Bynum was assigned to Arlen Specter of Pennsylvania, a Republican senator at the time. She answered constituent mail, worked the autopen and roamed the Capitol grounds with her fellow interns.
“It’s why I’m such an advocate for internships and giving kids that ordinarily wouldn’t have a shot a shot — because when you’re in that space, you feel like you belong,” she said.
Bynum eventually landed in Oregon, where her husband has family, and served eight years in the state legislature before her election to the U.S. House in 2024. She ousted Republican incumbent and current Labor Secretary Lori Chavez-DeRemer from the seat.
She has hosted a few Madeira School interns in her Capitol office so far, and she recently reached out to another alma mater, where more than half of students are eligible for public benefits or otherwise at risk.
“My mom last week was like, you haven’t done enough for the kids at your elementary school. You need to do something. So I called Brightwood Elementary School and I was like, ‘Hey, do you all want to come for a visit to the Capitol?’”

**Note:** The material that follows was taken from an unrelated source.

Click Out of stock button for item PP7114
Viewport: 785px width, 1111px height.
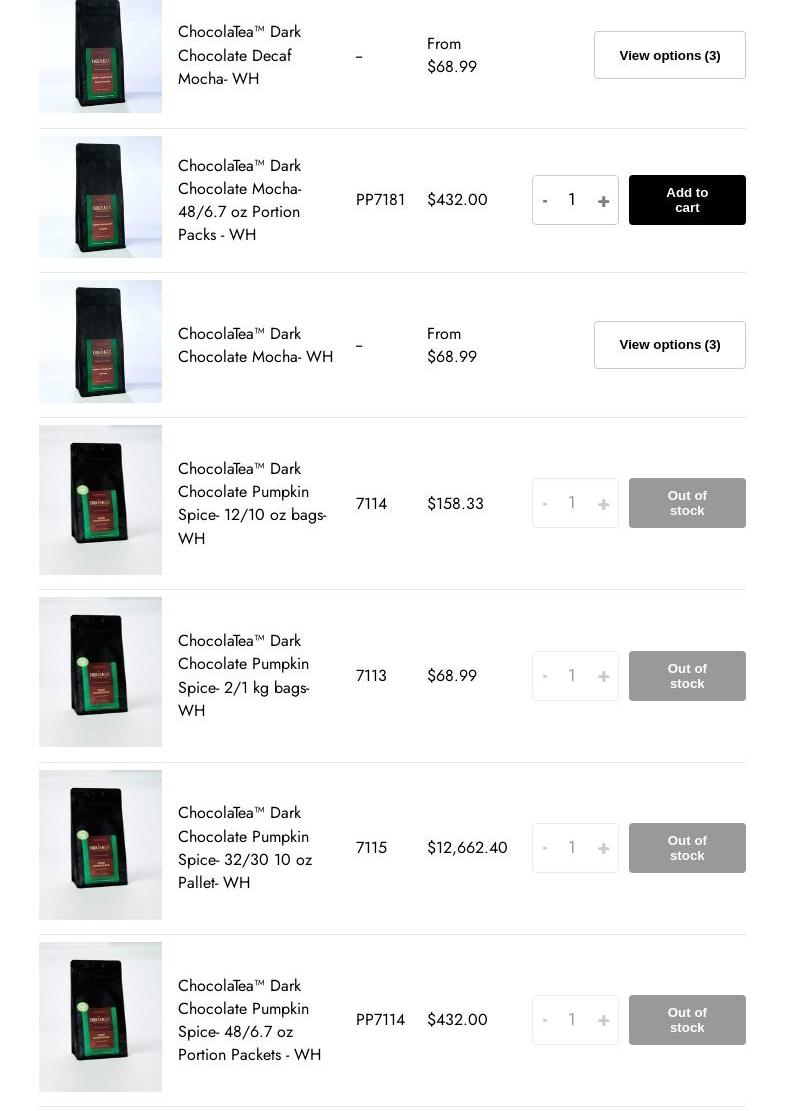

On her list of what she wanted those students to learn? “Understanding a map of the Capitol complex, understanding what representative democracy looks like and understanding that you belong here.”
Bynum sat down with Roll Call this month to talk about her first job, the importance of pantyhose and her early years in D.C.
This interview has been edited and condensed.
Q: What is your first memory of politics?
A: Ronald Reagan getting shot. I was a little girl, and I remember the city going into panic, chaos.
And I remember Marion Barry. If you ask anybody that was born in the ’70s, Marion Barry, for all of his flaws, gave us our first jobs, and he made it very simple. All you had to do was go down to 500 C St. with your Social Security card and your parents’ pay stub.
My first job was at the National Zoo. It was summertime, and I worked for $3.35 an hour, and I bought myself a pair of pink Nikes, and I bought myself a bike that I still have to this day. I was an animal keeper at 14 years old, so I had sugar gliders, I had tamarin monkeys, I had all types of animals, and I fed them.
The next summer, I went to Japan with the Youth For Understanding organization.
Q: So growing up in D.C. gave you a taste of the government.
A: It certainly formed my view of what government can and should do. There’s so many young, bright kids, and all they need is a shot. Even though the time I was growing up in was very violent, juxtapose that with 1,000,001 opportunities.
Q: How did you get your internship with Specter?
A: I spent two years at Banneker High School, and then the second two years at Madeira, and part of their program was to do a Capitol Hill internship.
I wanted to work for a Republican because my parents were Democrats and I didn’t know much about Republicans. I wanted to see the kind of mail that they got. I wanted to see how they answered constituents, and I got to do that.
Q: Specter is remembered for how aggressively he questioned Anita Hill during her testimony on Clarence Thomas. Were you there for that?
A: That was after I left his office. But I remember watching the hearings with my parents, and my mom was like, “There’s your senator.” I recall being not so proud of his performance.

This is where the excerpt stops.